Nossa análise mostra que, na América Latina, 43% das maiores empresas são controladas por famílias ou por um grupo vinculado aos fundadores. Isso vale para várias das que foram capazes de superar seus concorrentes, sobretudo em momentos de volatilidade e estresse, quando outras empresas estavam focadas em cortar custos ou em desinvestir.
 
Um bom exemplo é o Grupo Votorantim, controlada pela mesma família há cinco gerações e com planos para muitas outras. Como muitas empresas familiares, a Votorantim tem apetite inteligente por risco, forte foco nos negócios, determinação e boa governança organizacional.

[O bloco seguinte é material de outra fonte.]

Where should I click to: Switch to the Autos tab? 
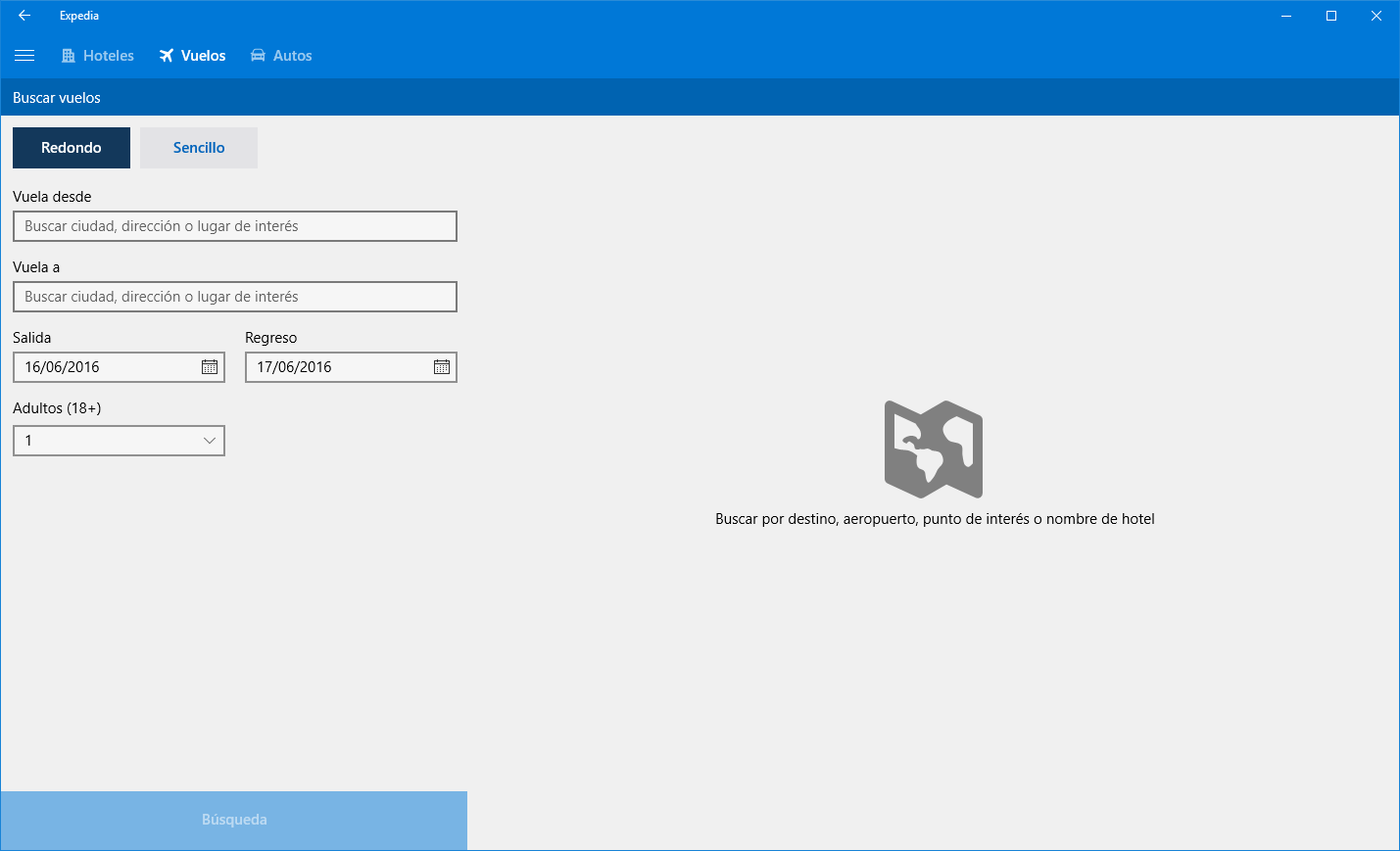point(281,56)
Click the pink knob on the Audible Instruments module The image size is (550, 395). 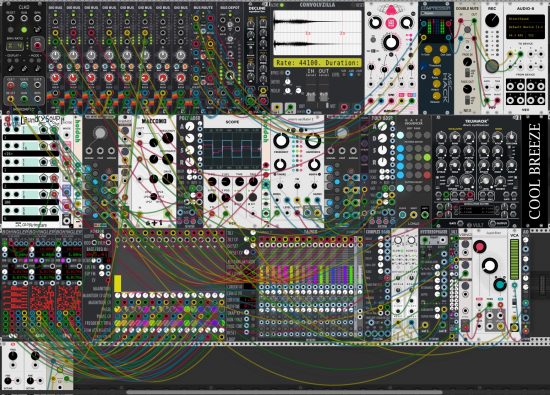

Outra história de sucesso é a da Cyrela, com quem iniciamos um relacionamento em 2009. Nossa primeira transação conjunta ocorreu no ano seguinte, com a Cyrela Commercial Properties. Hoje temos quase R$ 4 bilhões comprometidos com o grupo.
 
As empresas familiares tendem a seguir estratégias de longo prazo que se beneficiam do alinhamento entre desempenho e incentivos gerenciais. Seu investimento fixo e gastos em P&D são maiores e, como resultado, essas companhias tendem a superar seus pares. Nos 15 anos até o final de 2018, empresas com ações no mercado que são controladas por seus fundadores tiveram desempenho quase duas vezes superior ao desempenho anualizado do mercado (retornos de 17,8% versus 9,1% para o MSCI).
 
Elas também foram mais lucrativas, com ROE de 16,6% contra 11,3% em um período de dez anos, de acordo com um estudo do UBS com a PwC. Este trabalho constatou que a forte governança, os acionistas estáveis e as estratégias de criação de valor de longo prazo associadas a empresas familiares têm correlação com as companhias que superam os índices. Em particular, o estudo cita transparência, planejamento sucessório, direitos dos acionistas e metas para remuneração – todos indicativos de uma boa governança – como propulsores de desempenho.
 
Descobrimos que a parceria com empresas familiares pode trazer muitos benefícios para os investidores de longo prazo. Na melhor das hipóteses, são operadores de primeira classe, com profundo conhecimento de seus negócios e mercados, têm um longo histórico que pode ser avaliado e – sejam privados ou listados – resistem ao “curto-prazismo”.
 
A parceria com empresas familiares é uma estratégia eficaz para o desenvolvimento de ativos de longo prazo. Para acertar, no entanto, os investidores não devem pensar em transações de curto prazo, e sim em construir relacionamentos que durem gerações – como uma família.
 
Rodolfo Spielmann é managing director e head de América Latina da CPP Investments.